Effects of adaptation
- Adaptation effects are thought to be caused by the habituation of neurons to sensory stimuli. Habituation basically means that the neuron “poops out” after repeated stimulation. For example, if a neuron initially fires vigorously in response to a vertical edge in an image, continued stimulation of the neuron will eventually cause it to be only weakly excited by the edge.
- Adaptation can be used to reveal perceptual mechanisms (i.e., neural processing) at work within the visual system. As neurons become habituated, they no longer do their job properly, and the effect of this may be seen by measuring what aspects of perception have changed as a result. If neurons tend to be narrowly tuned to a particular stimulus dimension, then adaptation will affect only a narrow range of stimuli.
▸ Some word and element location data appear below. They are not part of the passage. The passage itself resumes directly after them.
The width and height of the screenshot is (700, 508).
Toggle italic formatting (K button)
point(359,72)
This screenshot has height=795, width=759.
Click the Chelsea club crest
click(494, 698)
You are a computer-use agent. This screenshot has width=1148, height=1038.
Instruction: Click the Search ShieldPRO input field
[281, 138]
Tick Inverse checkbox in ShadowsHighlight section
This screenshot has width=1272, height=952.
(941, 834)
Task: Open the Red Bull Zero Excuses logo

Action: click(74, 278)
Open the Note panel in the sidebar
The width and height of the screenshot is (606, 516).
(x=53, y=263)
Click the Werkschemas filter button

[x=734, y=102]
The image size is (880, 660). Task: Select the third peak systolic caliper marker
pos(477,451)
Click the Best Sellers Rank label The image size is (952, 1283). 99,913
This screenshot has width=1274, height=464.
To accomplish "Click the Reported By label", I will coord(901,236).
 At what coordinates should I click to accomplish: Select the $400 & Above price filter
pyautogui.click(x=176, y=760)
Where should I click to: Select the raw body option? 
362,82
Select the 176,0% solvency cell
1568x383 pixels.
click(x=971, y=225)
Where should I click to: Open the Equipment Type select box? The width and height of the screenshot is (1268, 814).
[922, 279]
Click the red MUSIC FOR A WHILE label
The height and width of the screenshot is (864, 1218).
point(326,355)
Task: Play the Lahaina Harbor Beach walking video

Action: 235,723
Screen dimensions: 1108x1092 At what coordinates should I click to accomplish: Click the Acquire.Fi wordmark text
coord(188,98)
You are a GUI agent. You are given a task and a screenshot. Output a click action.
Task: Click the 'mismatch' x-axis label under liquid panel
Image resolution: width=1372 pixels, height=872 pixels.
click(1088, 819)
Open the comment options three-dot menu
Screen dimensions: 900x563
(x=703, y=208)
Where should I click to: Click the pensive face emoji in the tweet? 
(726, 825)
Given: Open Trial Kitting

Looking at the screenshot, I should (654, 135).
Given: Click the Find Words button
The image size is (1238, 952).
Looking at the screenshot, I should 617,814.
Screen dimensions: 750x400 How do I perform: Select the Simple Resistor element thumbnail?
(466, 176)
Conversely, if neurons tend to be broadly tuned to a particular stimulus dimension, then adaptation will affect a much broader range of stimuli. Thus, by observing the range of stimuli that are affected by adaptation to a particular stimulus, it is possible to infer the width of tuning of neural mechanisms within the brain.
- For example, in the so-called tilt illusion (shown in figure 8.29, p. 236 of the text - note that in some textbooks the caption is wrong though), adapting to a grating pattern tilted to the left will cause a perfectly vertical grating pattern to look tilted to the right when viewed immediately afterwards. It is believed that the reason for this is that orientation-tuned neurons whose optimal orientation (i.e., the orientation that yields the maximum response from the cell) is near that of the adaptation grating become habituated, and so they have a weaker than normal response when viewing the vertical grating. The lack of response in these cells will cause the population of neuron activity in the cortex to look different to higher centers of the brain reading out the responses of these cells. The difference is such that the peak in activity among the neurons will be skewed toward the cells whose optimal orientation is opposite that of the adaptation grating (since they were least habituated). Thus, the higher centers reading out this population activity will infer that the vertical test grating is actually tilted to the right. The amount of illusory tilt induced may be used to infer the width of orientation tuning in cortical cells.
- The same logic may be extended to spatial-frequency selectivity. Adapting to a grating at one spatial-frequency will cause a grating at a slightly different spatial-frequency to look different (i.e., lines spaced further apart or closer together) than it actually is. This is demonstrated in figure 3.24 and explained on pp. 87-88 of the text.